Set task – Copy out every line of data below word for word, with nothing changed.

Lines of data

++++++++++

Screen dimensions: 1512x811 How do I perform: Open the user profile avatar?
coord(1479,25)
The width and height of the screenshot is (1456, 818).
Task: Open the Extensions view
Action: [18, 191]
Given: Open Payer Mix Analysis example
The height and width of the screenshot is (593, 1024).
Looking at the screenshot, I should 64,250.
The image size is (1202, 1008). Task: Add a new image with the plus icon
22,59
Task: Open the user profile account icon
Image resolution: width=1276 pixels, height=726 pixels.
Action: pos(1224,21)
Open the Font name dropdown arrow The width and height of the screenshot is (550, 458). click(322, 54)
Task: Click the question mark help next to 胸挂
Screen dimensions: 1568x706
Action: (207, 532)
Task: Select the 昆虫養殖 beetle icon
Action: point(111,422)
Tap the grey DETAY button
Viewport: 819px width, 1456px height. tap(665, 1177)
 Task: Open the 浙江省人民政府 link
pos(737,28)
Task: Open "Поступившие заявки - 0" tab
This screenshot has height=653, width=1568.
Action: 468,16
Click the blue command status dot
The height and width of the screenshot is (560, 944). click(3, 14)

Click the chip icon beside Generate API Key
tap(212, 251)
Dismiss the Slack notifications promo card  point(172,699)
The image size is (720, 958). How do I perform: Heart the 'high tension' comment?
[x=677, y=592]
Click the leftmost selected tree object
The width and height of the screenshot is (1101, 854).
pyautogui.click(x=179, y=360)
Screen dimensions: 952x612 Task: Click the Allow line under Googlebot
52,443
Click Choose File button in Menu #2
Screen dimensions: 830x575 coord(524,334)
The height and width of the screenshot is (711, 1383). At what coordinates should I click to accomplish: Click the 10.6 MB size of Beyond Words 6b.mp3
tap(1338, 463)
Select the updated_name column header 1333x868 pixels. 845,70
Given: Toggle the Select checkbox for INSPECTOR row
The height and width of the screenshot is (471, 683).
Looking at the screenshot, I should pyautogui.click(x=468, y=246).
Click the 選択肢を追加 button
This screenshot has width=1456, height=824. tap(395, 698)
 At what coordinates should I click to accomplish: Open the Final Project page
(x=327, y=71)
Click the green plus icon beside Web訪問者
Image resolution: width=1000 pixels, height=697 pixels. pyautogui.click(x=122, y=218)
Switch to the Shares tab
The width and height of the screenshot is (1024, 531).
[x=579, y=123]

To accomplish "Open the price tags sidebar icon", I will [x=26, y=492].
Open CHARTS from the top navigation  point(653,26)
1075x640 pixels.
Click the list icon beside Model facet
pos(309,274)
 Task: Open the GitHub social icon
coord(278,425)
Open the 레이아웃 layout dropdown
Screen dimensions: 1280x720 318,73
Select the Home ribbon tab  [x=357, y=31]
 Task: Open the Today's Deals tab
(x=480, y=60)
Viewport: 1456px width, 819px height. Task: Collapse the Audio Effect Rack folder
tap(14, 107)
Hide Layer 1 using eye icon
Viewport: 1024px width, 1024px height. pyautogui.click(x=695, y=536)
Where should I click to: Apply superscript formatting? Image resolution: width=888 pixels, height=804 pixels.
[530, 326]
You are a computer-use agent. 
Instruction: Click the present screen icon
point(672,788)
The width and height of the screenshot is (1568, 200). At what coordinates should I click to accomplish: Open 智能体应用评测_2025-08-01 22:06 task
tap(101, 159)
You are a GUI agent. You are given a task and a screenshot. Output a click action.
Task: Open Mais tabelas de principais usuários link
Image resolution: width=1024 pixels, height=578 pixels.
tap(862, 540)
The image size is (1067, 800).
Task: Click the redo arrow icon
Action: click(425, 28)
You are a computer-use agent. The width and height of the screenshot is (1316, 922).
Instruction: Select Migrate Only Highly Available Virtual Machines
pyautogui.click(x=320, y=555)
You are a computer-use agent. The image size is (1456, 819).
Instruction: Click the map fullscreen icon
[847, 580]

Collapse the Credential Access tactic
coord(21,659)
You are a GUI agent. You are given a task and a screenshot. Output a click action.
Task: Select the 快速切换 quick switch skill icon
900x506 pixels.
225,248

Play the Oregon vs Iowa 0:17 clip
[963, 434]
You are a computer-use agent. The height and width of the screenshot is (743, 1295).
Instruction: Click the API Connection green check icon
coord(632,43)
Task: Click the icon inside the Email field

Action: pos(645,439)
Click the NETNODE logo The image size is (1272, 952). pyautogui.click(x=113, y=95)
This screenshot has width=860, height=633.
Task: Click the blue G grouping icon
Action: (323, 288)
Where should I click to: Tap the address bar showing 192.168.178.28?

++++++++++

Exercise result –
Screen dimensions: 1512x811 How do I perform: Open the user profile avatar?
coord(1479,25)
The width and height of the screenshot is (1456, 818).
Task: Open the Extensions view
Action: [18, 191]
Given: Open Payer Mix Analysis example
The height and width of the screenshot is (593, 1024).
Looking at the screenshot, I should 64,250.
The image size is (1202, 1008). Task: Add a new image with the plus icon
22,59
Task: Open the user profile account icon
Image resolution: width=1276 pixels, height=726 pixels.
Action: pos(1224,21)
Open the Font name dropdown arrow The width and height of the screenshot is (550, 458). click(322, 54)
Task: Click the question mark help next to 胸挂
Screen dimensions: 1568x706
Action: (207, 532)
Task: Select the 昆虫養殖 beetle icon
Action: point(111,422)
Tap the grey DETAY button
Viewport: 819px width, 1456px height. tap(665, 1177)
 Task: Open the 浙江省人民政府 link
pos(737,28)
Task: Open "Поступившие заявки - 0" tab
This screenshot has height=653, width=1568.
Action: 468,16
Click the blue command status dot
The height and width of the screenshot is (560, 944). click(3, 14)

Click the chip icon beside Generate API Key
tap(212, 251)
Dismiss the Slack notifications promo card  point(172,699)
The image size is (720, 958). How do I perform: Heart the 'high tension' comment?
[x=677, y=592]
Click the leftmost selected tree object
The width and height of the screenshot is (1101, 854).
pyautogui.click(x=179, y=360)
Screen dimensions: 952x612 Task: Click the Allow line under Googlebot
52,443
Click Choose File button in Menu #2
Screen dimensions: 830x575 coord(524,334)
The height and width of the screenshot is (711, 1383). At what coordinates should I click to accomplish: Click the 10.6 MB size of Beyond Words 6b.mp3
tap(1338, 463)
Select the updated_name column header 1333x868 pixels. 845,70
Given: Toggle the Select checkbox for INSPECTOR row
The height and width of the screenshot is (471, 683).
Looking at the screenshot, I should pyautogui.click(x=468, y=246).
Click the 選択肢を追加 button
This screenshot has width=1456, height=824. tap(395, 698)
 At what coordinates should I click to accomplish: Open the Final Project page
(x=327, y=71)
Click the green plus icon beside Web訪問者
Image resolution: width=1000 pixels, height=697 pixels. pyautogui.click(x=122, y=218)
Switch to the Shares tab
The width and height of the screenshot is (1024, 531).
[x=579, y=123]

To accomplish "Open the price tags sidebar icon", I will [x=26, y=492].
Open CHARTS from the top navigation  point(653,26)
1075x640 pixels.
Click the list icon beside Model facet
pos(309,274)
 Task: Open the GitHub social icon
coord(278,425)
Open the 레이아웃 layout dropdown
Screen dimensions: 1280x720 318,73
Select the Home ribbon tab  [x=357, y=31]
 Task: Open the Today's Deals tab
(x=480, y=60)
Viewport: 1456px width, 819px height. Task: Collapse the Audio Effect Rack folder
tap(14, 107)
Hide Layer 1 using eye icon
Viewport: 1024px width, 1024px height. pyautogui.click(x=695, y=536)
Where should I click to: Apply superscript formatting? Image resolution: width=888 pixels, height=804 pixels.
[530, 326]
You are a computer-use agent. 
Instruction: Click the present screen icon
point(672,788)
The width and height of the screenshot is (1568, 200). At what coordinates should I click to accomplish: Open 智能体应用评测_2025-08-01 22:06 task
tap(101, 159)
You are a GUI agent. You are given a task and a screenshot. Output a click action.
Task: Open Mais tabelas de principais usuários link
Image resolution: width=1024 pixels, height=578 pixels.
tap(862, 540)
The image size is (1067, 800).
Task: Click the redo arrow icon
Action: click(425, 28)
You are a computer-use agent. The width and height of the screenshot is (1316, 922).
Instruction: Select Migrate Only Highly Available Virtual Machines
pyautogui.click(x=320, y=555)
You are a computer-use agent. The image size is (1456, 819).
Instruction: Click the map fullscreen icon
[847, 580]

Collapse the Credential Access tactic
coord(21,659)
You are a GUI agent. You are given a task and a screenshot. Output a click action.
Task: Select the 快速切换 quick switch skill icon
900x506 pixels.
225,248

Play the Oregon vs Iowa 0:17 clip
[963, 434]
You are a computer-use agent. The height and width of the screenshot is (743, 1295).
Instruction: Click the API Connection green check icon
coord(632,43)
Task: Click the icon inside the Email field

Action: pos(645,439)
Click the NETNODE logo The image size is (1272, 952). pyautogui.click(x=113, y=95)
This screenshot has width=860, height=633.
Task: Click the blue G grouping icon
Action: (323, 288)
Where should I click to: Tap the address bar showing 192.168.178.28?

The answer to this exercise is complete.